課題一覧
[1] 韓国コンビニの文章によると、ベトナムに在住する韓国人はどれくらいの人数に達しているとみられていますか。
[2] 韓国コンビニの文章から、「ベトナムでは最大手GSリテー」を含む語句で始まり「陣取り合戦が激化しています。」で終わる部分を、一字も変えずに抜き出して返しなさい。
[3] 韓国コンビニの文章では、ベトナムでの出店の追い風として何が挙げられていますか。1～3文で説明しなさい。

原文
= = = = = = =

東南アジアで韓国コンビニが攻勢をかけています。
ベトナムでは最大手GSリテールが進出からわずか4年で日本勢最大のファミリーマートの店舗数を抜き、新型コロナウイルス影響が和らいだ2022年にはさらに100店を増やす予定です。
2位のBGFリテールやイーマートも21年にマレーシアに初進出しました。
これまで先行していた日本勢は成長が頭打ちになっており、巨大市場で陣取り合戦が激化しています。
ベトナムでの出店数が日本を上回る
ベトナムでは韓国サムスン電子がスマートフォンの巨大工場を構えており、関連部品メーカーも集積しています。
在住する韓国人は、日本人の約10倍の20万人超に達しているとみられています。
K―POPや韓国ドラマを中心に韓国文化が若年層に浸透しつつあることも出店の追い風です。

= = = = = = =

データ部
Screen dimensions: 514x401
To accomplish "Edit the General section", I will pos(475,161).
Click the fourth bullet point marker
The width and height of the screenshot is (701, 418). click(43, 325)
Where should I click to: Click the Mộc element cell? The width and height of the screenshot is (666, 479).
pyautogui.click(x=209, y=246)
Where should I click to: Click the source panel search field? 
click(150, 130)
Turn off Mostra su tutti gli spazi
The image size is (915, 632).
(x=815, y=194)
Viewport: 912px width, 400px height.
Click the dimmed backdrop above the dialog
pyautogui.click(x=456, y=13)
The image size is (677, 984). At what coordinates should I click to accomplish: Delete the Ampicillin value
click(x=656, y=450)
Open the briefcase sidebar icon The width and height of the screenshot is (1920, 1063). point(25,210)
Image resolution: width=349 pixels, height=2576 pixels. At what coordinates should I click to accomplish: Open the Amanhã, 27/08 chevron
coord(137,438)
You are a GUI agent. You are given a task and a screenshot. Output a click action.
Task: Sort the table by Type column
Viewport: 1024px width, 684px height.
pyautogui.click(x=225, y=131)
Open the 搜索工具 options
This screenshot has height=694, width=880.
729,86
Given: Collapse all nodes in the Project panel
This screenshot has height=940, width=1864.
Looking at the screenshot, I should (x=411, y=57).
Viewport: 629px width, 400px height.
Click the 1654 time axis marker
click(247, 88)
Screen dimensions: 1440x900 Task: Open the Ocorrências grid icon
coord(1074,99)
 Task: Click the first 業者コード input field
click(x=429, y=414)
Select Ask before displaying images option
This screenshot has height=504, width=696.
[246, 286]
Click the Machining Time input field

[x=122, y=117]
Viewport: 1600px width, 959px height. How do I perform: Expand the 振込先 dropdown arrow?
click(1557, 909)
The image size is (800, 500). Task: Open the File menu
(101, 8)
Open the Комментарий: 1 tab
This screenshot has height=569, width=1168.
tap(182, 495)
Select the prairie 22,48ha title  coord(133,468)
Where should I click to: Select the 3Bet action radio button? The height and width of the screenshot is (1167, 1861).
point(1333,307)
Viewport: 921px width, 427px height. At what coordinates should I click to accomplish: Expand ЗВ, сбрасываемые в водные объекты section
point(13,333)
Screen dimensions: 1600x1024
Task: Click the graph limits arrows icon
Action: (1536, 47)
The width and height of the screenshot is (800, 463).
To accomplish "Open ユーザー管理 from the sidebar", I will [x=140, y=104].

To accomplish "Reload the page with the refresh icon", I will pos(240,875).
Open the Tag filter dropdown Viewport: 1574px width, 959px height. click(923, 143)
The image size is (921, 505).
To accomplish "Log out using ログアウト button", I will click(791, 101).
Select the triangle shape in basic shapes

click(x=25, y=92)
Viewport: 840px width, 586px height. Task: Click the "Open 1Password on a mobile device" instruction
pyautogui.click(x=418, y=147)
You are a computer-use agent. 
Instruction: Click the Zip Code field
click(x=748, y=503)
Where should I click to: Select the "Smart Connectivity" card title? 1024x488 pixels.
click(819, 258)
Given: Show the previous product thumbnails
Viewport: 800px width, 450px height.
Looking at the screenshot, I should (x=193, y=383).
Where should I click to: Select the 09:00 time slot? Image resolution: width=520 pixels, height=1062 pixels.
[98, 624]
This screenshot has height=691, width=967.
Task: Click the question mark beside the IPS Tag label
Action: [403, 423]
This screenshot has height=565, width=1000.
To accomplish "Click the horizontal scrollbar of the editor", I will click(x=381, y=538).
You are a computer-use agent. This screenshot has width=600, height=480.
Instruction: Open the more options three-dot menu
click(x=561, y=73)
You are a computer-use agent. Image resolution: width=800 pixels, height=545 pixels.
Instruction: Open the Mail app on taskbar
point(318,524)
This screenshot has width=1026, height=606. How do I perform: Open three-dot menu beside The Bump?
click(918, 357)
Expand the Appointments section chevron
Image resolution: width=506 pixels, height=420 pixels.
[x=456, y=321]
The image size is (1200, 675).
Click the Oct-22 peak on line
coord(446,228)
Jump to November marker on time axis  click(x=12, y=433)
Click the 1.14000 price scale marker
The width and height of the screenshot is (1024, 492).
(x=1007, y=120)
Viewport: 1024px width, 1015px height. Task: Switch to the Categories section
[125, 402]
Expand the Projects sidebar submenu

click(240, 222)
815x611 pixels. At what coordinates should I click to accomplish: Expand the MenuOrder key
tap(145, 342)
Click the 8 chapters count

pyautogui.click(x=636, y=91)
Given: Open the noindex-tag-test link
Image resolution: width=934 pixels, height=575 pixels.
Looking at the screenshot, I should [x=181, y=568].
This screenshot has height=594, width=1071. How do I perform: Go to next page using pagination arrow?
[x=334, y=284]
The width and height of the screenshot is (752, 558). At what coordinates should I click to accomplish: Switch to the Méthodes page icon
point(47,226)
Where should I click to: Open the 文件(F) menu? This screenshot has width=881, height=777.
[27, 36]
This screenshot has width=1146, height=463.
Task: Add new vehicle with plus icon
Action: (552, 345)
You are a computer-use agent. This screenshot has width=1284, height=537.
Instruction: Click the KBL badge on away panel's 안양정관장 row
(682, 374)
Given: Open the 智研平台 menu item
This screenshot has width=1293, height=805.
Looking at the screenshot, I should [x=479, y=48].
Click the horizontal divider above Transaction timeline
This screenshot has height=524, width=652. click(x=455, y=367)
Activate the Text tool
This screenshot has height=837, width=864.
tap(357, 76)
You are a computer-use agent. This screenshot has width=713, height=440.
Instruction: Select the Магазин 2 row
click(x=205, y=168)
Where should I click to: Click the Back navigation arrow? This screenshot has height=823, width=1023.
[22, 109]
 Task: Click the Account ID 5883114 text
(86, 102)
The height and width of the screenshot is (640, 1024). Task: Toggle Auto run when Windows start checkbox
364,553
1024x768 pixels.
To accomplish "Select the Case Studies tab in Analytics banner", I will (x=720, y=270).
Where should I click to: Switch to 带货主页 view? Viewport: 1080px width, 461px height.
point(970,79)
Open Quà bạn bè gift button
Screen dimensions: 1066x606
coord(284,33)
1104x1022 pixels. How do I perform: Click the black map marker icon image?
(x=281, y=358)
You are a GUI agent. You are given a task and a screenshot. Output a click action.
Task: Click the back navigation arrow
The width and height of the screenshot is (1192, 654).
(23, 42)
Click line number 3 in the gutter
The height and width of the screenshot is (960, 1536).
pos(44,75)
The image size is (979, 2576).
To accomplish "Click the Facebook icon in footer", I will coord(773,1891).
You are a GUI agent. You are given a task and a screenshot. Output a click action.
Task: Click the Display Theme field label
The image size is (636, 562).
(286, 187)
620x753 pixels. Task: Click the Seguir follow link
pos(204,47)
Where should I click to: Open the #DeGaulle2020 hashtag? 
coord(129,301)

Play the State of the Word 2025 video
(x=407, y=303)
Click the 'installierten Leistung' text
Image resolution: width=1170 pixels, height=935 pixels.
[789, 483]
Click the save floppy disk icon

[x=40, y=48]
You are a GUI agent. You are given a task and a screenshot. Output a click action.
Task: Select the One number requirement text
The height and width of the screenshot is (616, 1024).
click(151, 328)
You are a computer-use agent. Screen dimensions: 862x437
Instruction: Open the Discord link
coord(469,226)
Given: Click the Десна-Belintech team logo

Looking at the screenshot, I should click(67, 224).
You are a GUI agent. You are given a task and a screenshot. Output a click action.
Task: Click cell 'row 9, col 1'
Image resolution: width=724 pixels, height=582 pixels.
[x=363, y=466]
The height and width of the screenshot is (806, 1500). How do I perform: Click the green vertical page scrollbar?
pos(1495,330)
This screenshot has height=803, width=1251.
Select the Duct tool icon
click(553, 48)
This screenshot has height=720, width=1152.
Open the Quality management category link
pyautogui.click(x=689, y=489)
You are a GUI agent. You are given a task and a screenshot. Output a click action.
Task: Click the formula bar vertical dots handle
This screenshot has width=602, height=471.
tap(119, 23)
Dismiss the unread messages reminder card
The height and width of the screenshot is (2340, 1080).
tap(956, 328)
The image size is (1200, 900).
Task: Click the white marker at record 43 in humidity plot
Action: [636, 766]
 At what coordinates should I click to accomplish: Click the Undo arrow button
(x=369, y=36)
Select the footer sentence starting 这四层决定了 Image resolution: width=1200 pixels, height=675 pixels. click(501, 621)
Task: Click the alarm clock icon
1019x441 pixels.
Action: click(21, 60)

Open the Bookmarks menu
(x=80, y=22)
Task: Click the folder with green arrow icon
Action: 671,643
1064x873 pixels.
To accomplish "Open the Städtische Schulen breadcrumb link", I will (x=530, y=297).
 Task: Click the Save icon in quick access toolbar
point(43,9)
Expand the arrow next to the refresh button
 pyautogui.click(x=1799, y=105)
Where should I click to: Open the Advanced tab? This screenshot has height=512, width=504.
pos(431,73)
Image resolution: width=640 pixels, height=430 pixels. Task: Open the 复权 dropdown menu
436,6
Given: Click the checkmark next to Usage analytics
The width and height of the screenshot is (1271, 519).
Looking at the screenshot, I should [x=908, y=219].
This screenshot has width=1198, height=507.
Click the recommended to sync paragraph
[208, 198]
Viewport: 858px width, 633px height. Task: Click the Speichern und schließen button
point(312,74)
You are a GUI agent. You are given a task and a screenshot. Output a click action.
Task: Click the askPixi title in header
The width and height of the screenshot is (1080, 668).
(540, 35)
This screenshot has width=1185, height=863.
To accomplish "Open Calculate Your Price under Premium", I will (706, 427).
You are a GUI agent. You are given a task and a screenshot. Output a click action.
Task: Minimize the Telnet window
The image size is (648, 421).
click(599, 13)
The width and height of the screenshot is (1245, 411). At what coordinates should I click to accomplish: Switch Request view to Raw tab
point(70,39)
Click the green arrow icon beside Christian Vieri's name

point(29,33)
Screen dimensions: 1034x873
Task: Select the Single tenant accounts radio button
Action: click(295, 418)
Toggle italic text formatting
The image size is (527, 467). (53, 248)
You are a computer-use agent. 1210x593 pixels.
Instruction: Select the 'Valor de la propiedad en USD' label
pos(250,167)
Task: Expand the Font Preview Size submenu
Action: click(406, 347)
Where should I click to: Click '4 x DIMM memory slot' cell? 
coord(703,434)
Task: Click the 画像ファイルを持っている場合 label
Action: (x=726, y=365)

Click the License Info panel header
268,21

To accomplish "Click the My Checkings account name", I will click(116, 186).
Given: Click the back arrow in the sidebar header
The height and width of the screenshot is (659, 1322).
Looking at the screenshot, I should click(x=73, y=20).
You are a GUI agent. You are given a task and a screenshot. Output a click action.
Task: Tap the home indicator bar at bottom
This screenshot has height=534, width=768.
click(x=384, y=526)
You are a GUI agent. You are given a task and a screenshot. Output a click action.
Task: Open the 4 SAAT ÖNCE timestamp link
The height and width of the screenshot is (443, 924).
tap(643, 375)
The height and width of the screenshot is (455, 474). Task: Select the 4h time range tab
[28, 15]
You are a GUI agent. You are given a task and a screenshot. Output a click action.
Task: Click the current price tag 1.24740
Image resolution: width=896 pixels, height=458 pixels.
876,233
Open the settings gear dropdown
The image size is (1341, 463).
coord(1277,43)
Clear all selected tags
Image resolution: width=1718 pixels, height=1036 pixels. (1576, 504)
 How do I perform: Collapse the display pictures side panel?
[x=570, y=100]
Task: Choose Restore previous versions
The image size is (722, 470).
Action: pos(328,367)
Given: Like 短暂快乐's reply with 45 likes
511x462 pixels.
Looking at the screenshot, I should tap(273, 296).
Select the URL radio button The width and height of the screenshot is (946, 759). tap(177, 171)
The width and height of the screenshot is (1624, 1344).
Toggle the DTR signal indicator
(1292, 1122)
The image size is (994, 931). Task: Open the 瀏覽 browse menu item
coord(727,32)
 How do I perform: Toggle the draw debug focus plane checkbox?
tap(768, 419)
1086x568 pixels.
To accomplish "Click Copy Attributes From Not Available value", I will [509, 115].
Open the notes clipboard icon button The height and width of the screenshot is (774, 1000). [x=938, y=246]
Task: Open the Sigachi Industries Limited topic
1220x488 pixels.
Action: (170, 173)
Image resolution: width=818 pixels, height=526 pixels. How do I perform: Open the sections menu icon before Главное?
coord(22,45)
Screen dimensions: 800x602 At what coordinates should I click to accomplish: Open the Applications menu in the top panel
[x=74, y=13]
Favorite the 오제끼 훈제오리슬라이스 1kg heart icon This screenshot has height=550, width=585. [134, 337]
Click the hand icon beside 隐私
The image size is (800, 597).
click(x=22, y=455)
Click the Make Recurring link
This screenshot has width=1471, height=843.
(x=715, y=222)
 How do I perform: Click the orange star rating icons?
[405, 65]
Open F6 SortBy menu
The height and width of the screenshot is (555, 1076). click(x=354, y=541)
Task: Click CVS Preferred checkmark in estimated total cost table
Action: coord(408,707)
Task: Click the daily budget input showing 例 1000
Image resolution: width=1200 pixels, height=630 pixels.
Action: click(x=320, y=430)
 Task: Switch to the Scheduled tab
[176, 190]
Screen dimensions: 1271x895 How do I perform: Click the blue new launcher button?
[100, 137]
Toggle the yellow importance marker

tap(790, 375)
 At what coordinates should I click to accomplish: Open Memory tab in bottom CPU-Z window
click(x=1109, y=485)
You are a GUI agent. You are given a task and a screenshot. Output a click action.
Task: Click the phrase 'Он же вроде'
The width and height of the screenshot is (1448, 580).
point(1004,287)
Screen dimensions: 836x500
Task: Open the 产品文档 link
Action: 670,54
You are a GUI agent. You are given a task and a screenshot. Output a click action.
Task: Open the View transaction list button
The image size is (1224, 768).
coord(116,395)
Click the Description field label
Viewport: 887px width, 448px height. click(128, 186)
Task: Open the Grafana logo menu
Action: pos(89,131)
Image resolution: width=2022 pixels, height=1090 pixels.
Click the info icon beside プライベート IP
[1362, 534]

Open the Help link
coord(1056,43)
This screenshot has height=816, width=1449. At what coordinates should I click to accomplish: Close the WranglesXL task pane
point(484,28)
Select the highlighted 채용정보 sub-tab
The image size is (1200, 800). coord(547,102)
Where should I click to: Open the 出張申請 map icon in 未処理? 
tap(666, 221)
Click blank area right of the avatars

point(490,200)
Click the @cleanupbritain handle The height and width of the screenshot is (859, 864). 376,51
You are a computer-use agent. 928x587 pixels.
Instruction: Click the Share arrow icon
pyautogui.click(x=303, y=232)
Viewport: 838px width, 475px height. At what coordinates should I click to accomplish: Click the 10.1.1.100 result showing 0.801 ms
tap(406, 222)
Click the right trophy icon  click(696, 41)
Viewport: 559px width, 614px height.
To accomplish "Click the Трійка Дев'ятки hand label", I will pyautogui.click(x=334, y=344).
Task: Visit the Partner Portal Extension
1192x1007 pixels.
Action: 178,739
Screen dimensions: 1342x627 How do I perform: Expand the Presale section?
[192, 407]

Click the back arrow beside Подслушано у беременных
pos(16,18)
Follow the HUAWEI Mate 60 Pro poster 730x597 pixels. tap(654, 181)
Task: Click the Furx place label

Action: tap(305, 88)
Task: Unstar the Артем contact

= = = = = = =

課題別解答
[1] 20万人超に達しているとみられています。

[2]
ベトナムでは最大手GSリテールが進出からわずか4年で日本勢最大のファミリーマートの店舗数を抜き、新型コロナウイルス影響が和らいだ2022年にはさらに100店を増やす予定です。
2位のBGFリテールやイーマートも21年にマレーシアに初進出しました。
これまで先行していた日本勢は成長が頭打ちになっており、巨大市場で陣取り合戦が激化しています。

[3] K―POPや韓国ドラマを中心とする韓国文化が、若年層に浸透しつつあることです。